■ About this task ■
Exact transcription of the records is required.

■ The data ■
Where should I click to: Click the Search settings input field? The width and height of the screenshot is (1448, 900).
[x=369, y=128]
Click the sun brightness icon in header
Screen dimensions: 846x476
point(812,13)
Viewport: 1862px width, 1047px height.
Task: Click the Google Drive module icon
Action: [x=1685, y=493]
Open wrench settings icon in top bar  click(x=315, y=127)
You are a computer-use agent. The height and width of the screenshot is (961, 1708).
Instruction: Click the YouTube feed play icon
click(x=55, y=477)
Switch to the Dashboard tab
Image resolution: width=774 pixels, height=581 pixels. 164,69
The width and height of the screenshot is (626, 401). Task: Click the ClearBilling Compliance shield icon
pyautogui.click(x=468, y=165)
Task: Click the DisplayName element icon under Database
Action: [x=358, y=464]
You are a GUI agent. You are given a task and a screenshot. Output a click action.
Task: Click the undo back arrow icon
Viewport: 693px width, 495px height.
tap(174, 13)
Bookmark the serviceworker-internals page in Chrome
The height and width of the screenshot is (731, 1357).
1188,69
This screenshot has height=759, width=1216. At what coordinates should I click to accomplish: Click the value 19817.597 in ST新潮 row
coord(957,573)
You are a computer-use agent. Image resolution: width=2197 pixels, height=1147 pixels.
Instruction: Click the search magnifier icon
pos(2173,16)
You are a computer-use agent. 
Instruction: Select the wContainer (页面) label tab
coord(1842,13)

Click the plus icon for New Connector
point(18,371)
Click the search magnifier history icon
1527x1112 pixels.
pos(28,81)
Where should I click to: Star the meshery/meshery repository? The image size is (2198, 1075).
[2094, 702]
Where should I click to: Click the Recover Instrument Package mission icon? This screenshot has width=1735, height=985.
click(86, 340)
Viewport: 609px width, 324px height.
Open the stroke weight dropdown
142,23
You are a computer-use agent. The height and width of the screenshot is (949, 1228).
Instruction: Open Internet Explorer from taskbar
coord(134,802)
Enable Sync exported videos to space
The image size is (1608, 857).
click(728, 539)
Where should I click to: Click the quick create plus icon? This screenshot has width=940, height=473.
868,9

■ Solution to the exercise ■
Where should I click to: Click the Search settings input field? The width and height of the screenshot is (1448, 900).
[x=369, y=128]
Click the sun brightness icon in header
Screen dimensions: 846x476
point(812,13)
Viewport: 1862px width, 1047px height.
Task: Click the Google Drive module icon
Action: [x=1685, y=493]
Open wrench settings icon in top bar  click(x=315, y=127)
You are a computer-use agent. The height and width of the screenshot is (961, 1708).
Instruction: Click the YouTube feed play icon
click(x=55, y=477)
Switch to the Dashboard tab
Image resolution: width=774 pixels, height=581 pixels. 164,69
The width and height of the screenshot is (626, 401). Task: Click the ClearBilling Compliance shield icon
pyautogui.click(x=468, y=165)
Task: Click the DisplayName element icon under Database
Action: [x=358, y=464]
You are a GUI agent. You are given a task and a screenshot. Output a click action.
Task: Click the undo back arrow icon
Viewport: 693px width, 495px height.
tap(174, 13)
Bookmark the serviceworker-internals page in Chrome
The height and width of the screenshot is (731, 1357).
1188,69
This screenshot has height=759, width=1216. At what coordinates should I click to accomplish: Click the value 19817.597 in ST新潮 row
coord(957,573)
You are a computer-use agent. Image resolution: width=2197 pixels, height=1147 pixels.
Instruction: Click the search magnifier icon
pos(2173,16)
You are a computer-use agent. 
Instruction: Select the wContainer (页面) label tab
coord(1842,13)

Click the plus icon for New Connector
point(18,371)
Click the search magnifier history icon
1527x1112 pixels.
pos(28,81)
Where should I click to: Star the meshery/meshery repository? The image size is (2198, 1075).
[2094, 702]
Where should I click to: Click the Recover Instrument Package mission icon? This screenshot has width=1735, height=985.
click(86, 340)
Viewport: 609px width, 324px height.
Open the stroke weight dropdown
142,23
You are a computer-use agent. The height and width of the screenshot is (949, 1228).
Instruction: Open Internet Explorer from taskbar
coord(134,802)
Enable Sync exported videos to space
The image size is (1608, 857).
click(728, 539)
Where should I click to: Click the quick create plus icon? This screenshot has width=940, height=473.
868,9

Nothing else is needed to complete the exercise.